Menurut  Pasal  1  Ayat  (3)  Peraturan  Menteri  Agraria/Kepala  Badan  Pertanahan  Nasional  Nomor  5  Tahun  1999  tentang  Pedoman  Penyelesaian  Masalah  Hak  Ulayat  Masyarakat  Hukum  Adat,  masyarakat  adat  adalah    sekelompok  orang  yang  terkait  oleh  tatanan  hukum  adatnya  sebagai  warga  bersama suatu persekutuan hukum karena kesamaan tempat tinggal ataupun atas  dasar  keturunan.  Masyarakat  adat  dapat  dibentuk  berdasarkan  ikatan  darah  (genealogis)  atau  berdasarkan  ikatan  daerah  (territorial).  Masyarakat  adat  genealogis  adalah  yang  terdiri  dari  penduduk  yang  merasa  terikat  semata-mata  karena keturunan dari nenek moyang yang sama, sedangkan masyarakat adat yang  bersifat  territorial  adalah  masyarakat  adat  yang  anggota-anggotanya  merasa  terikat kepada daerah tempat kediamannya yang tertentu. Perlindungan hak asasi  masyarakat adat diakui dalam Pasal 18 B Ayat (2) Undang-Undang Dasar 1945,  yaitu : “Negara mengakui dan menghormati kesatuan-kesatuan masyarakat hukum  adat  beserta  hak-hak  tradisionalnya  sepanjang  masih  hidup  dan  sesuai  dengan  perkembangan masyarakat dan prinsip negara  kesatuan Republik Indonesia yang  diatur dalam undang-undang”. Hak masyarakat adat juga dilindungi dalam Pasal  28 I Ayat (3) yang menyatakan “Identitas budaya dan hak masyarakat tradisional  dihormati selaras engan perkembangan zaman dan peradaban.” Penegasan  ini  menunjukkan  bahwa  masyarakat  adat  di  Indonesia  diakui  eksistensinya  secara  konstitusional.  Dukungan  konstitusi  ini  memperkuat  pemahaman  dan  kesadaran  untuk  menghormati  dan  melindungi  hak  mereka.
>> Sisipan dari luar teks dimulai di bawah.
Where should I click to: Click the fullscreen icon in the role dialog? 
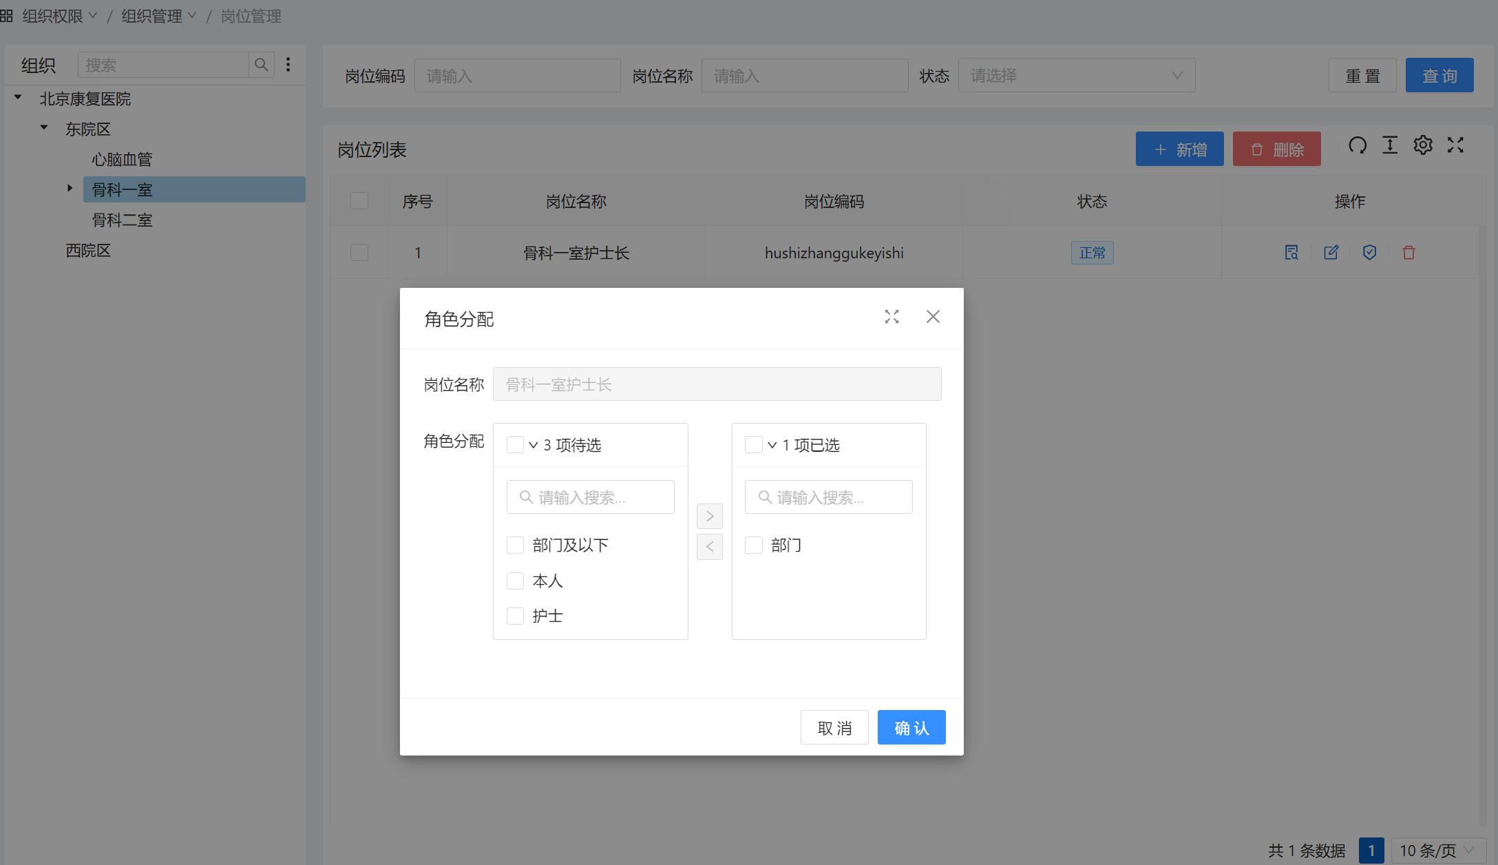(892, 317)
Selain  itu,  dalam  Pasal  3  Undang-Undang  Nomor  5  Tahun  10960  tentang  Peraturan  Dasar  Pokok-Pokok  Agraria  (yang  selanjutnya  disebut  UUPA)  juga  terdapat pengakuan atas hak ulayat masyarakat adat atau yang serupa dengan hal  trsebut.
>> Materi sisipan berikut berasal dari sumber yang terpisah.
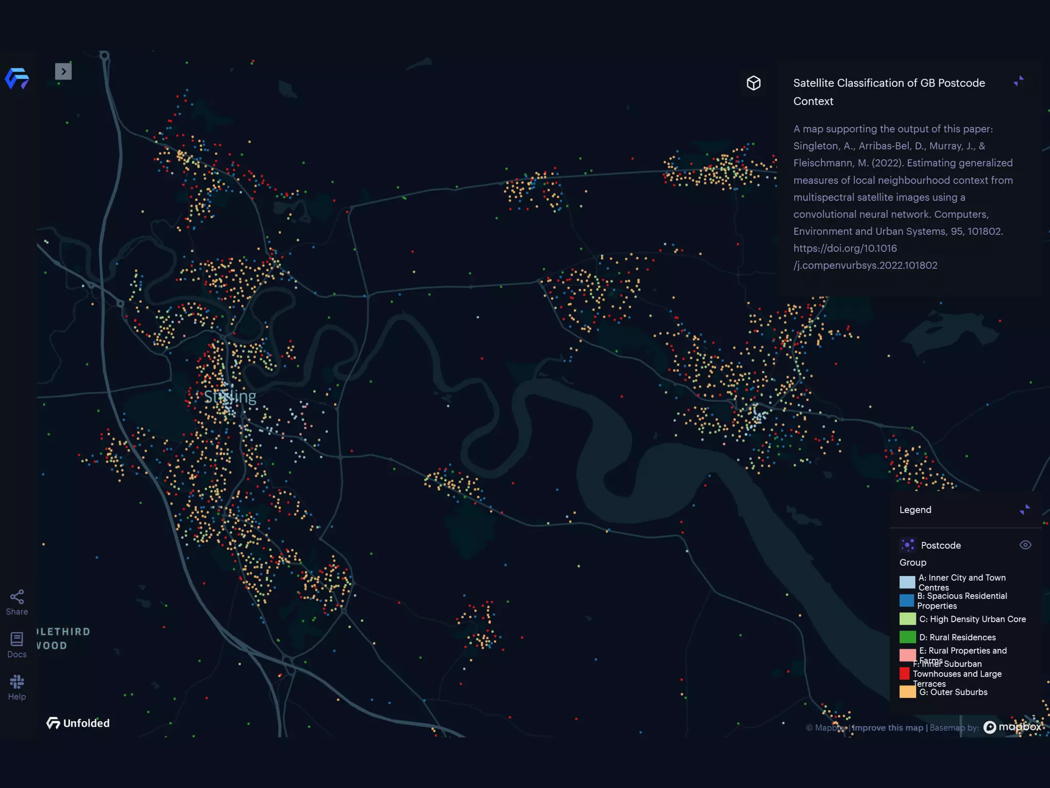Click the Stirling city label on map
Dengan  mengingat  ketentuan-ketentuan  dalam  Pasal  1  dan  2,  pelaksanaan  hak  ulayat  dan  hak-hak  serupa  dengan  itu  dari  masyarakat-masyarakat hukum adat, sepanjang menurut kenyataannya  masih ada, harus sedemikian rupa sehingga sesuai dengan kepentingan  nasional  dan  negara,  yang  berdasarkan  atas  persatuan  bangsa  serta  tidak  boleh  bertentangan  dengan  undang-undang  dan  peraturanperaturan lain yang lebih tinggi.
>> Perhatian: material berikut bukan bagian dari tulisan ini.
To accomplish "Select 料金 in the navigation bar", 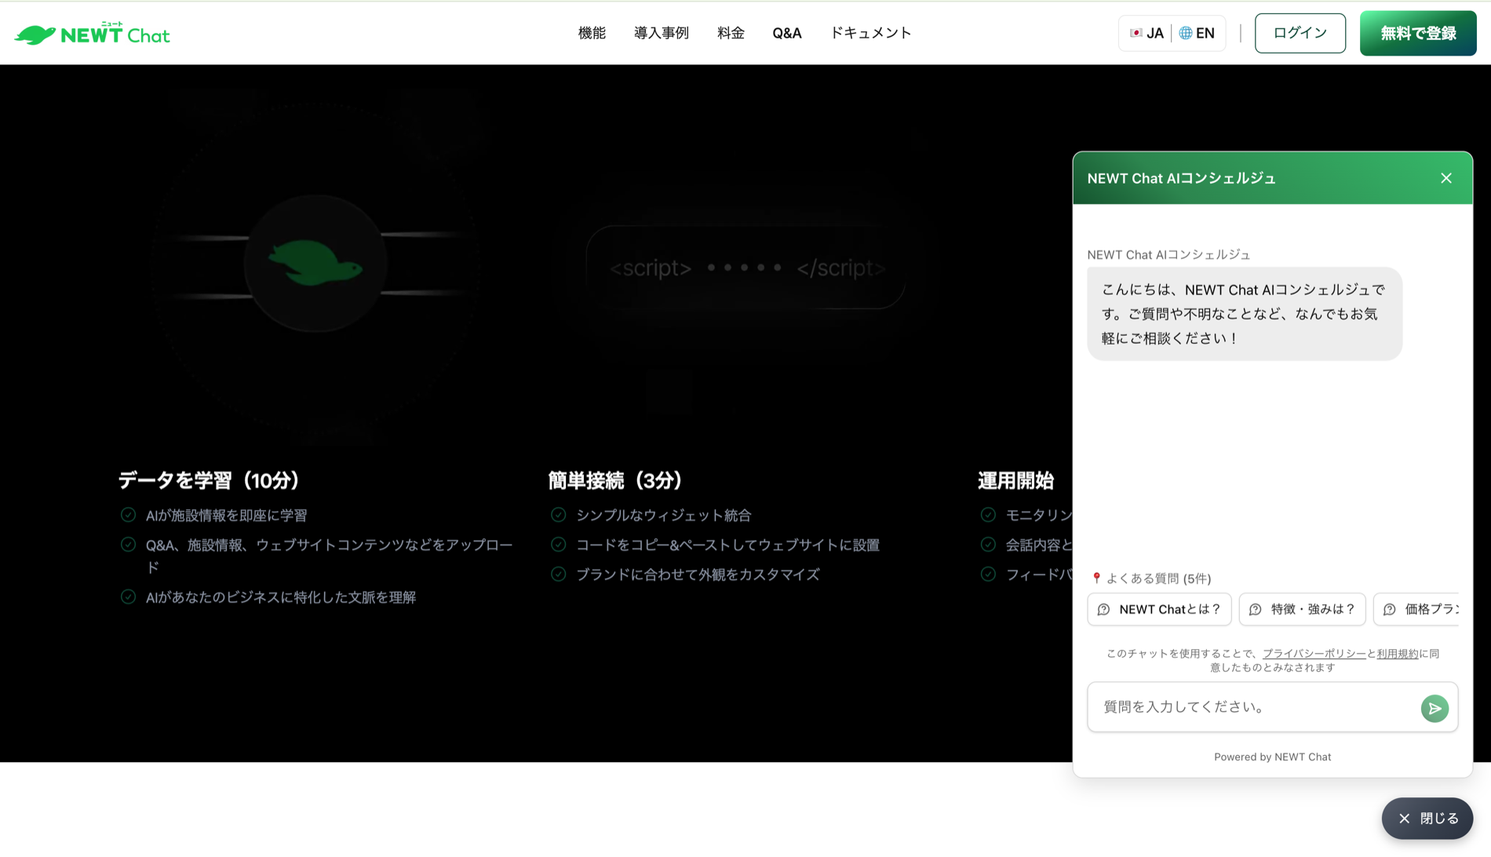I will [x=731, y=32].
Berdasarkan Pasal 3 tersebut di atas, pengakuan hak ulayat dibatasi pada  dua  hal yakni berkenaan dengan eksistensi dan pelaksanaannya. Pemikiran yang  melandasi  penyusun  undang-undang  saat  itu  lebih  didorong  oleh  pengalaman  empiris  berupa  hambatan  ketika  Pemerintah  memerlukan  tanah  yang  dipunyai    masyarakat  hukum  adat  untuk  proyek  pertanian  di  Sumatera  Selatan  menjelang  tahun  1960,  yang  antara  lain  membuahkan  pokok-pokok  pikiran  bahwa  kepentingan  masyarakat  hukum  adat  harus  tunduk  kepada  kepentingan  nasional  dan  bahwa  hak  ulayat  tidak  bersifat  eksklusif  (Maria  S.W.  Sumardjono,  2009:  171-172).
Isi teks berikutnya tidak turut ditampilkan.